-------- Excerpt to read --------
DATE OF REPORT (DATE OF EARLIEST EVENT REPORTED):                July 31, 1995


                           SAHARA GAMING CORPORATION
             (EXACT NAME OF REGISTRANT AS SPECIFIED IN ITS CHARTER)

        Nevada                   1-9481                   88-0304348
    (STATE OR OTHER         (COMMISSION FILE          (I.R.S. EMPLOYER
    JURISDICTION OF              NUMBER)             IDENTIFICATION NO.)
     INCORPORATION)
 
2535 Las Vegas Blvd. South, Las Vegas, Nevada                 89109
(ADDRESS OF PRINCIPAL EXECUTIVE OFFICES)                    (ZIP CODE)

REGISTRANT'S TELEPHONE NUMBER, INCLUDING AREA CODE:  (702) 737-2111


                                     None

         (FORMER NAME OR FORMER ADDRESS, IF CHANGED SINCE LAST REPORT)
<PAGE>
 
ITEM 5.  OTHER EVENTS.

          Santa Fe Hotel Inc., a wholly-owned subsidiary of Sahara Gaming
Corporation, commenced an offer to repurchase and consent solicitation on July
28, 1995 with respect to its 11% First Mortgage Notes Due 2000 (the "Notes").
Pursuant to the offer to repurchase, Santa Fe Hotel Inc. is offering to purchase
for cash up to $2l.5 million principal amount of the Notes, including Notes that
may be issued upon exercise of outstanding warrants to acquire additional Notes
(the "Warrants"), at a price of $1,010 per $1,000 principal amount, plus accrued
interest.  Commencement of the offer to repurchase causes the Warrants to become
exercisable until September 11, 1995.  The repurchase offer is being made
pursuant to the Indenture governing the Notes because a casino in Parkville,
Missouri that Santa Fe Hotel Inc. intended to develop was not operating by June
30, 1995.
-------- Recorded information --------
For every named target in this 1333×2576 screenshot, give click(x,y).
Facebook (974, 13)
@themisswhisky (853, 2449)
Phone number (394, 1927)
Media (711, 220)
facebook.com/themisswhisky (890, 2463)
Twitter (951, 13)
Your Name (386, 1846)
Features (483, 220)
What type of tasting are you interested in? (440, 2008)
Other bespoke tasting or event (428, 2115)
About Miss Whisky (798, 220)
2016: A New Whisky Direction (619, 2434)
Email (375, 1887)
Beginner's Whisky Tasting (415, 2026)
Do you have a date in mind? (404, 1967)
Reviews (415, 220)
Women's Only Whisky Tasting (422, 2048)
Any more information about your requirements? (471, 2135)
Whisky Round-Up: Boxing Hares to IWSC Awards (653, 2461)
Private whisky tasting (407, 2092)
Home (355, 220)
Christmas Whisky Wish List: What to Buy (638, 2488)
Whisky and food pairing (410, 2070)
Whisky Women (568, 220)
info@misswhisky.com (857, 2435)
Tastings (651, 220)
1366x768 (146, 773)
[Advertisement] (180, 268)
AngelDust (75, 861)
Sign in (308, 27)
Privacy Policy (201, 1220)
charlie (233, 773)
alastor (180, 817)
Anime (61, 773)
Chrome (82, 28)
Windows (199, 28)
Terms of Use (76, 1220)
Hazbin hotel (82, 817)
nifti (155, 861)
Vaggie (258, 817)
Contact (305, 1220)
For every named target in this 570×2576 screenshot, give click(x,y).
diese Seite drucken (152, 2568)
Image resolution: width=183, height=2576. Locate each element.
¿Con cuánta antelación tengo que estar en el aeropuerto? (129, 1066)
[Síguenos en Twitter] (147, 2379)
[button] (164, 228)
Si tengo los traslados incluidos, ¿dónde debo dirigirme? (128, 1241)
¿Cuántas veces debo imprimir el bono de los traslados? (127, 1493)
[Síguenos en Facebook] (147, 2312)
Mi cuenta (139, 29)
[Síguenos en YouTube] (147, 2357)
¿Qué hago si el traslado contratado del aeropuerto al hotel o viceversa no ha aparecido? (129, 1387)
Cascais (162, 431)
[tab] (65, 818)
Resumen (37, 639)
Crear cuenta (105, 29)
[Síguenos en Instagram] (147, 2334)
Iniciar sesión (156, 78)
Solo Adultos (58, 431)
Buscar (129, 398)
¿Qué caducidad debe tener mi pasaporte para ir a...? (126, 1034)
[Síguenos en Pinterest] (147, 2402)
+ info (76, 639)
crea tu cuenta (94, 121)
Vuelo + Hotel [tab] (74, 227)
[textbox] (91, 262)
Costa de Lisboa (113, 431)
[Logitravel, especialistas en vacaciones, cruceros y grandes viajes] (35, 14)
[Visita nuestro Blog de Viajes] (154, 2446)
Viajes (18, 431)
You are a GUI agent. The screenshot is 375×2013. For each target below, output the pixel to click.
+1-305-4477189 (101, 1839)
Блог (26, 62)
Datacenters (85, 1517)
--------
◆ Your tasks:
a) List every full calendar date (month, day and year) in the Sahara Gaming report.
b) Translate this sentence from the Sahara Gaming report into Spanish: "Commencement of the offer to repurchase causes the Warrants to become exercisable until September 11, 1995."
The listing was taken from a separate source and is unrelated to the report.

◆ Replies:
a)
July 31, 1995
July 28, 1995
September 11, 1995
June 30, 1995

b) El inicio de la oferta de recompra hace que los Warrants sean ejercitables hasta el 11 de septiembre de 1995.